The OATHmeal: Know, DO, Change
Buenos dias and welcome to the OATHmeal! What is the OATHmeal you ask? Well, it’s a quick, delicious, and nutritious start to your day as you go out as your WHOLElistic self aligned to systemic change.
But this is no simple instant OATHmeal. This has been intentionally stewed with care so that it powers your knowing and doing. It can be informative and interesting, but more importantly, it offers an invitation to action. Here is what we’re serving up for today:”
Know. Do. Change.
This is a simple frame I often reference that supports how we incorporate new information that aligns individual work for systemic change.
To start, there is work we do within our respective communities. For example, there is the work for White people to do for and with themselves, and there is the work that a wide range of communities of color that face systemic oppression can to do for and with themselves.
There is also the work to do all together. They can connect and be related but it is also not the same.
Often, when we start on the journey of anti-oppression work, a common question is “what can I do?” or “what more can I do?” Here is where Knowing, Doing, and Changing can help.
Ingredients:
Knowing
Awareness Work
Doing
Response Work
Changing
Transformation Work
This recipe is best paired with:
An open mind
A readiness for reflection
Instructions:
1. Knowing -- This is the Awareness work.
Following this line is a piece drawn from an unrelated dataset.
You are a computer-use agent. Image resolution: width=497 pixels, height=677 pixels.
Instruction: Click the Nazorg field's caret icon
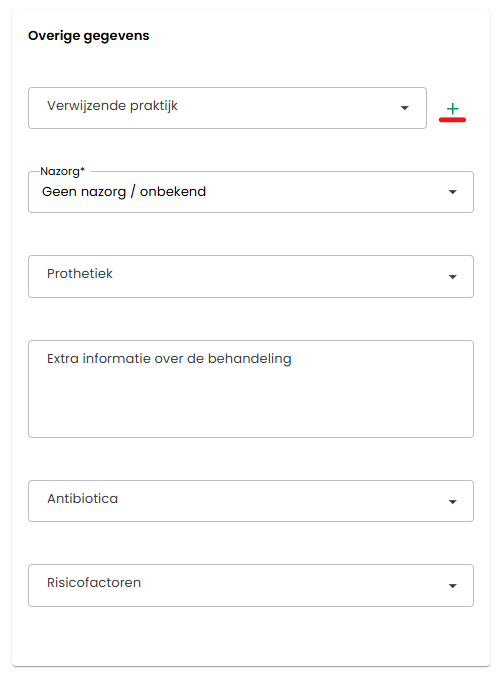(x=452, y=192)
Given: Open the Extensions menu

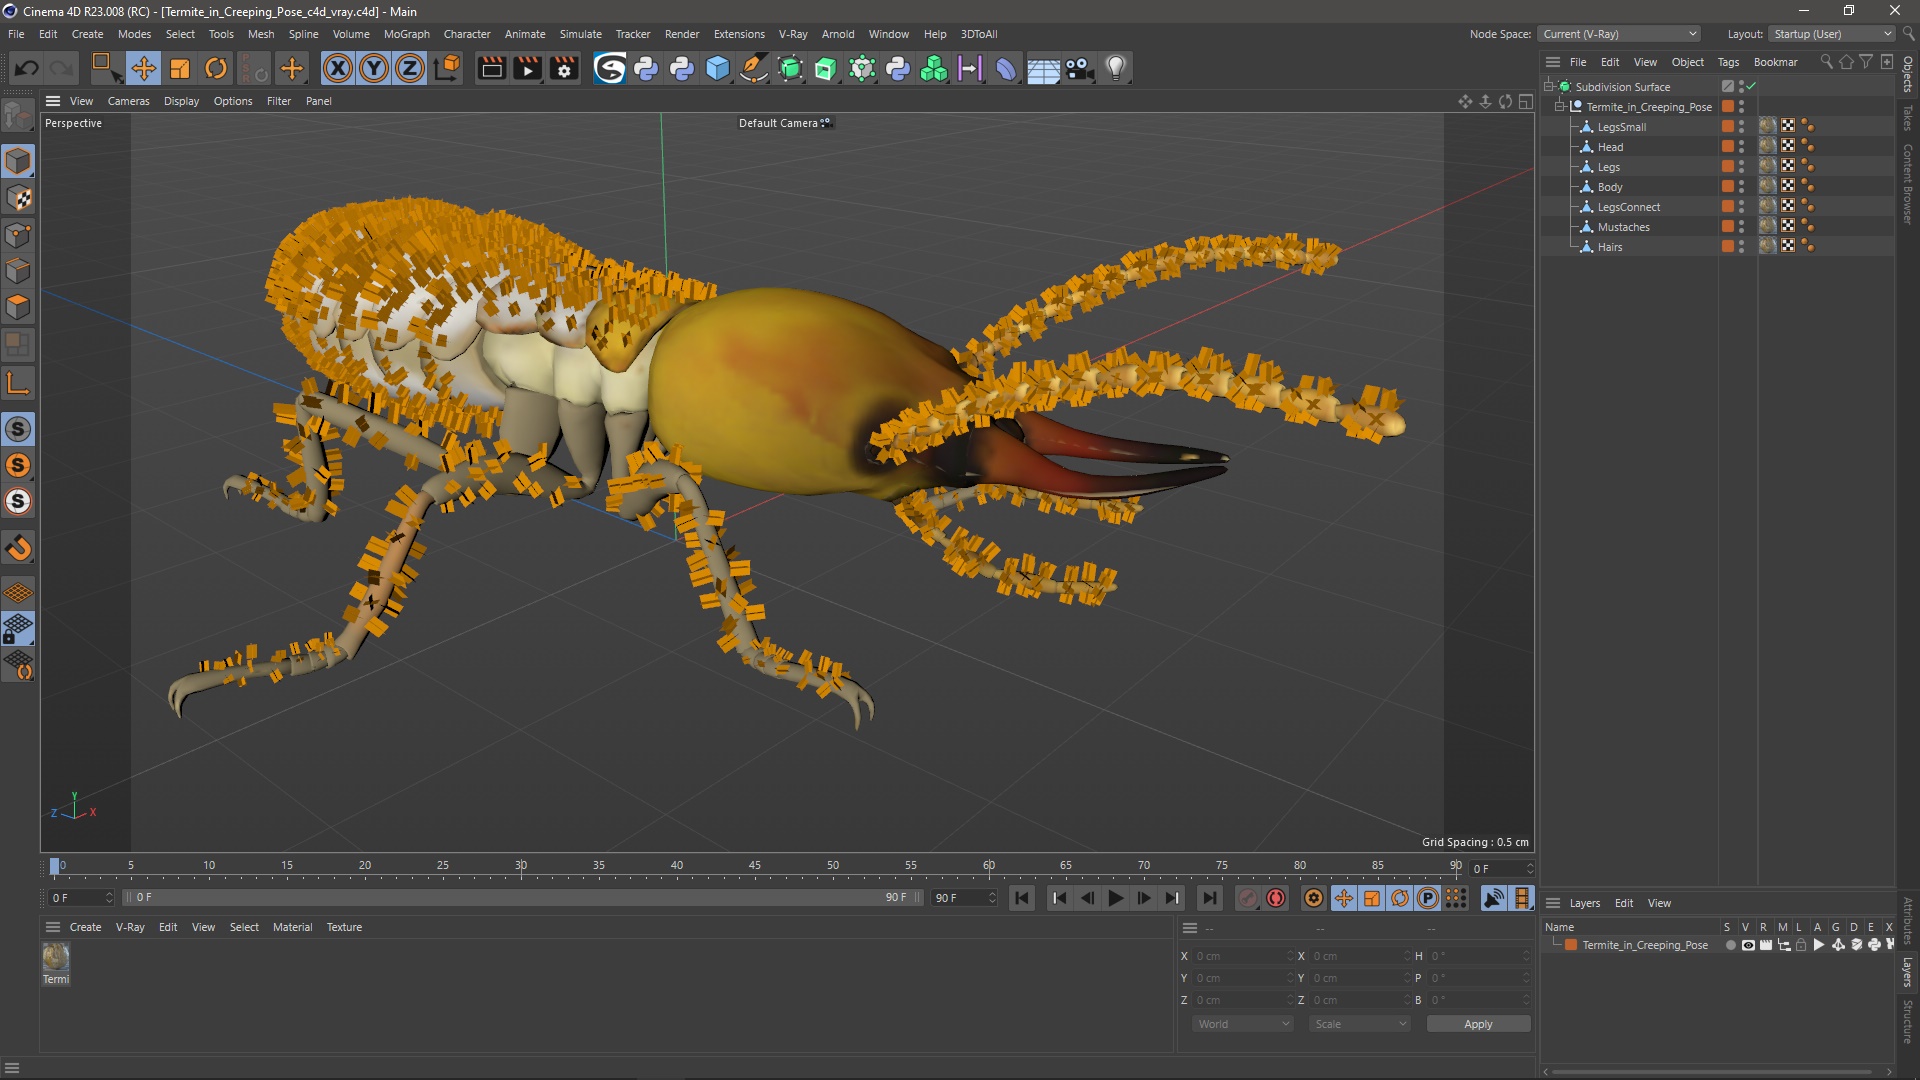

This is opening to information you did not know. For many it starts here. It’s indicative of “how could this happen? This is shocking” and so forth. You can read texts, listen to podcasts, attend Stretch Sessions, webinars, presentations, watch videos, and so forth.
This is the space to “educate yourself.”
But if you’re not Black, it does NOT start by asking a Black friend, peer, or colleague unless they have offered. Give space, respect boundaries. Be ready to hear no.
You begin to see the interconnected and historical network of harm and oppression, for example as Dr. Rupa Marya shared with this visual:
2. Doing-- This is Response work. It’s Action.
You commit to and do an action. It can start with straightforward responses like putting out a statement, marching, making donations, etc. It can involve more than just knowing, for example examining your existing policies and practices and seeing how they can be changed. For individuals it’s habits and changes in behavior. There are a host of actions others outline and are asking for in support.
Do something. This is the space to do better.
To do NOW because yesterday is already two to five centuries too late.
3. Changing -- This is Transformation work.
It requires putting energy not just into what you are undoing but also into what you are building anew. It can also be messy and “destructive.” We often use a butterfly as an example of transformation, of metamorphosis. But as a reminder, “the transformation from worm-like caterpillar to beautiful butterfly isn’t a glamorous transformation but more of a messy, soupy metamorphosis. The caterpillar destroys its organs; it liquefies some but rebuilds others; it changes its proportions and its purpose. It becomes a different creature entirely.” This is hard work but doable.
This is prison abolition work, justice system reform, reparation work, education reform work. It is supporting interconnected work in allyship, accomplice ship, in solidarity. For me this is “life-affirming” work that is different than the reductionist mechanistic colonizing capitalist we continue to prop up. You can also look at this space as how you change the conditions under which you take action, so that the space facilitates rather than impedes the work. Like swimming with the current rather that against it.
If it helps to think of it like a fitness goal, consider this: You want to train to run a marathon. The doctor, a coach, and peers give you information that could be helpful. Yet, it still requires you to actually train and actually run on a schedule. But you also have to look at what’s in place in terms of your food at home, your friend support structure, and keeping track of goals to help you. That’s how you Know, Do, Change so that when it comes time to run that marathon you can do it in a way that helps you meet that goal without hurting yourself though of course it’s challenging and inclusive of growth-oriened discomfort.
So onward as you Know, Do, and Change.